Older adults will be working with CJE to learn more about how the research process works and the best ways to identify and articulate their needs. Researchers and clinicians are counting on our older colleagues in the Bureau to teach us how to become better listeners.
In the end, I hope our 2-year experiment will result in a replicable model for identifying the health-related outcomes that older adults want clinicians to strive for and researchers to measure.
A GROUNDBREAKING AWARD
The Bureau of Sages was funded through a Eugene Washington Engagement Award from the Patient-Centered Outcomes Research Institute (PCORI).
This is significant.
PCORI is an independent, nonprofit, nongovernmental organization that was authorized by Congress to foster person-centered outcomes research.
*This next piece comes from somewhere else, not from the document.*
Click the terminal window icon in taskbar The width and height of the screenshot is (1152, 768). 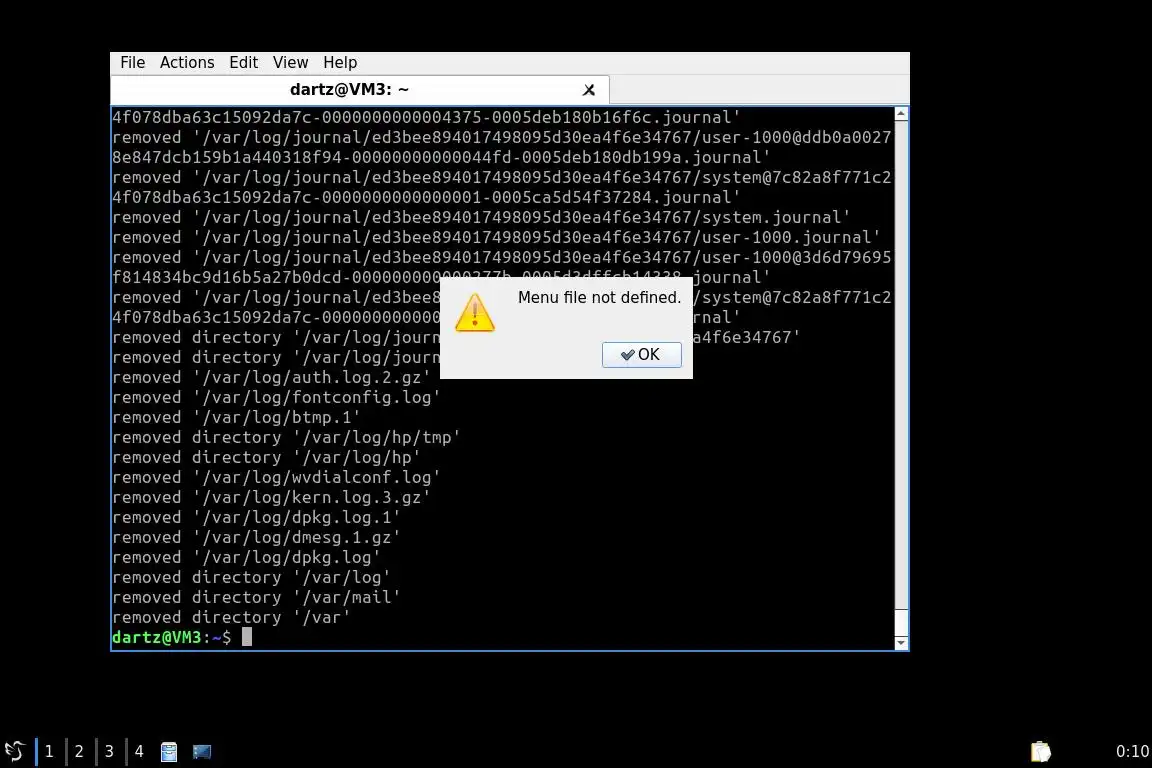201,751
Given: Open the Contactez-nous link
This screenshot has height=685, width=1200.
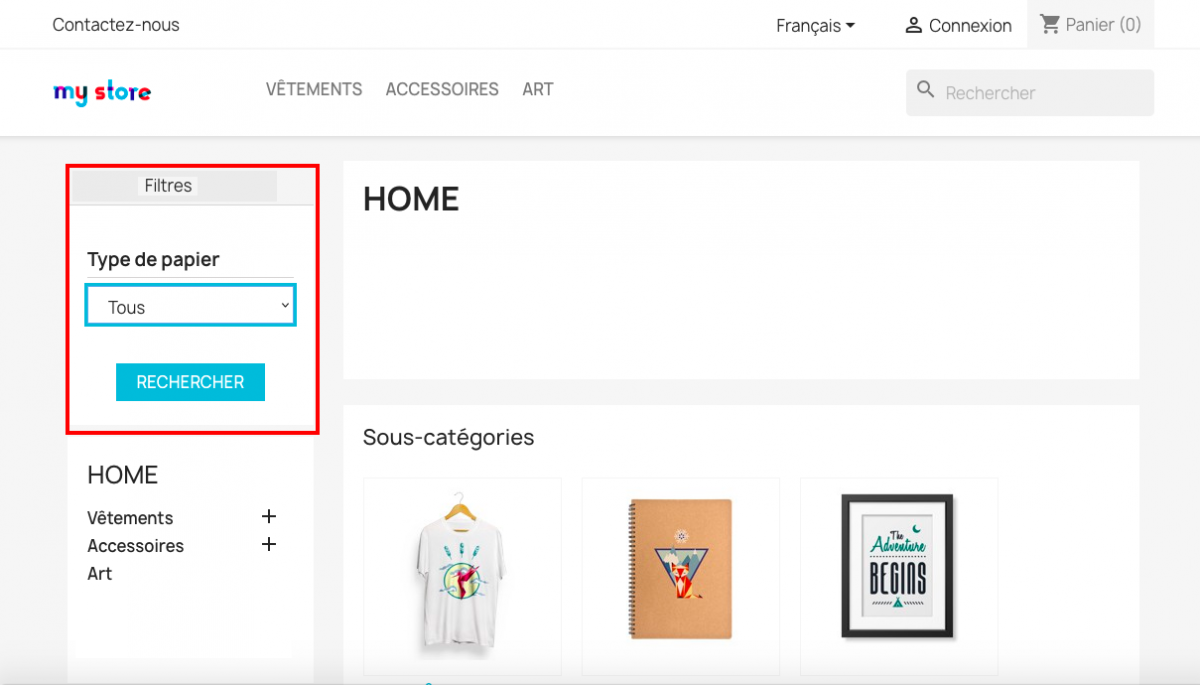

Most of PCORI’s work to date has focused on patients receiving primary and acute care. So it’s great to see this influential organization supporting an effort to address the questions and concerns most relevant to older adults who are living their lives while receiving long-term services and supports.
A GROUNDBREAKING MEMBER
I’m thrilled that CJE SeniorLife is serving as a champion and role model for incorporating the voice of diverse older populations into research.
This sends a powerful message to consumers and researchers alike that not-for-profit providers and LeadingAge members can have a transformative influence on the field of aging services.
I applaud CJE’s efforts to engage older adults in its work – and I invite other LeadingAge members to do the same.
Robyn I. Stone, DrPH, is senior vice president of research at LeadingAge, and co-director of the LeadingAge LTSS Center @UMass Boston. Her widely published work addresses long-term care policy and quality, chronic care for people with disabilities, the aging services workforce, affordable senior housing, and family caregiving.